Custom connectors are remote MCP servers. Hosted Claude reaches them from Anthropic’s cloud infrastructure, not from the user’s local machine. This is true even when the user is running Claude Desktop or Cowork locally.

That means:

• localhost does not work for a hosted custom connector.
• A private corporate network does not work unless you expose or allowlist access.
• A VPN-only endpoint will fail for most users.
• Your server needs TLS, stable routing, and production logging.
• If you use OAuth, callback URLs must match the Claude surface using the connector.

During development, use a tunnel only for real-host smoke tests. For day-to-day work, use a local inspector so you are not waiting on tunnels, host caches, real account state, or production OAuth setup.

Testing the Full Lifecycle Locally

You should test a Claude Connector at four layers:

1. Protocol tests. Validate initialize, tools/list, tools/call, resource reads, errors, and auth challenges.

2. Tool contract tests. Call each tool with valid, invalid, empty, large, and unauthorized inputs. Assert both success and isError results.

3. UI runtime tests. Render MCP Apps in Claude-like and ChatGPT-like host contexts. Test theme, display mode, mobile width, app-only tools, and missing data.
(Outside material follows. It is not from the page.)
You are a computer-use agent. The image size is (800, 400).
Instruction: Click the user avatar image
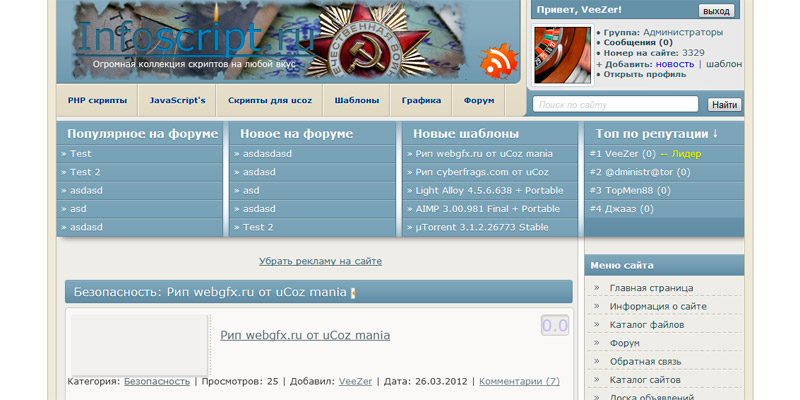[x=563, y=55]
4. Real-host smoke tests. Add the connector to Claude and run a short checklist before release.

sunpeak helps with the middle two layers and can connect to any MCP server. The sunpeak inspector replicates ChatGPT and Claude host runtimes locally, lets you toggle host, theme, viewport, display mode, tool input, tool result, and simulations, and uses the same inspector runtime for Playwright E2E tests.
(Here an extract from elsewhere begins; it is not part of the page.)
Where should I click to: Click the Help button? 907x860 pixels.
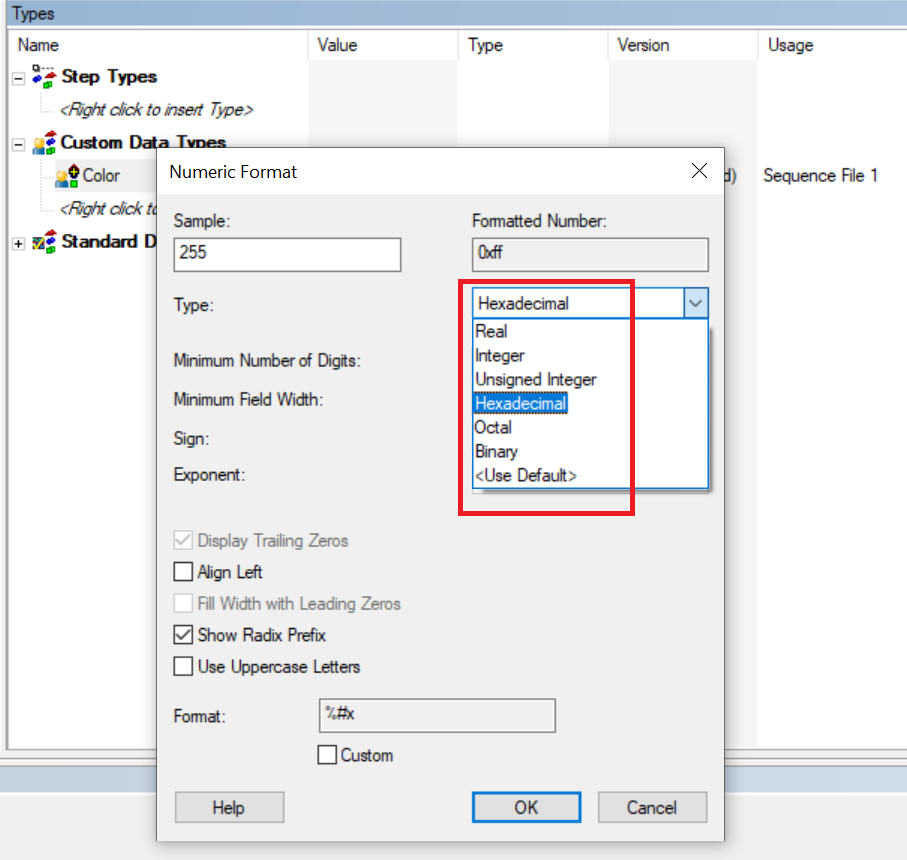pos(229,808)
For an existing MCP server:

npx sunpeak inspect --server http://localhost:8000/mcp

For a sunpeak project:

pnpm dev

Use simulation fixtures for repeatable states: empty search results, large lists, OAuth failures, rate limits, destructive action confirmation paths, stale resources, and malformed tool output. Those are the states that break in production because they rarely happen during a happy-path demo.

Production Checklist

Before shipping a Claude Connector, check the full system:

• The server supports Streamable HTTP at one stable MCP endpoint.
• The endpoint is reachable from the public internet or from the approved Anthropic IP ranges for your setup.
• initialize, tools/list, tools/call, and any resource reads pass MCP inspector checks.
• Every tool has a narrow description, input schema, output schema when using structuredContent, and correct annotations.
• Every write-capable tool validates user permissions on the server.
• OAuth redirect URLs cover hosted Claude and Claude Code if you support both.
• Token refresh handles standard OAuth errors and form-encoded token requests.
• Search and list tools paginate.
• Tool results stay below the strictest host limit you support.
• Long-running work has app-level timeouts, upstream request timeouts, and async job fallback.
• MCP Apps declare _meta.ui.resourceUri, CSP domains, and tool visibility deliberately.
• App-only tools are hidden from the model.
• Error results use isError: true when the model can recover.
• Logs include connector installation, user or tenant ID, request ID, tool name, latency, auth outcome, and result size.
• Local inspector tests and at least one real Claude smoke test pass before release.

The connector itself is only one part of the product surface. The model sees descriptions and schemas. The host sees metadata and auth. The user sees confirmation prompts, UI, and errors. A good connector is designed for all of them.